The Budget, by all reckoning, is a balanced budget and is likely to be greeted by the market participants as such. It is likely to spur consumption and also promote growth of infrastructure. However, increase in excise duty by 2% in a number of cases and the increase in MAT from 15% to 18% would be considered negative. In any case, at least a partial roll-back of the stimulus package was surely well anticipated.

The increase in petroleum product prices, though inflationary in nature, is definitely a bold step towards containing the fiscal deficit. The road map given for it also shows the government’s making an effort to tackle it.

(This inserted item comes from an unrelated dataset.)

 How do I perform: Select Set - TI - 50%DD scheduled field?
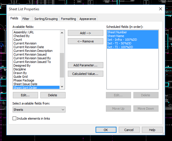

Overall, we view the Budget as positive for the market.


With Asia surging ahead yesterday when we were celebrating the festival of colors and the Dow along with the Nasdaq moving up strongly last night promise to push our market up right at the opening. The SGX March Nifty trades at 4986.50 as we write this Market Outlook. However, nothing much to be read from this since it has established itself as a very erratic indicator to base your judgment on it.

Today, we expect the Nifty to once again scale up above 5000-mark first time after Jan 27. If it manages to stay above 5002 and close above it that would really augur well for the bulls since it would then be above its 89-day Simple Moving Average. The all-important 89-day EMA is at 4929, which is expected to be cleared without much ado today if other indications are anything to go by.

The Nifty Put-Call Ratio (PCR) has jumped to 1.19, a level never seen during the February series. This is another strong bullish indication that the so called smart money is, once again, willing to write puts. If the PCR climbs above 1.30 bulls would clearly have an edge. Another positive sign is the fall in the NSE VIX to 24% from the earlier level of 43%. This implies that there could be a trending move on the upside if VIX continues to remain on the lower side of 28 – 30%.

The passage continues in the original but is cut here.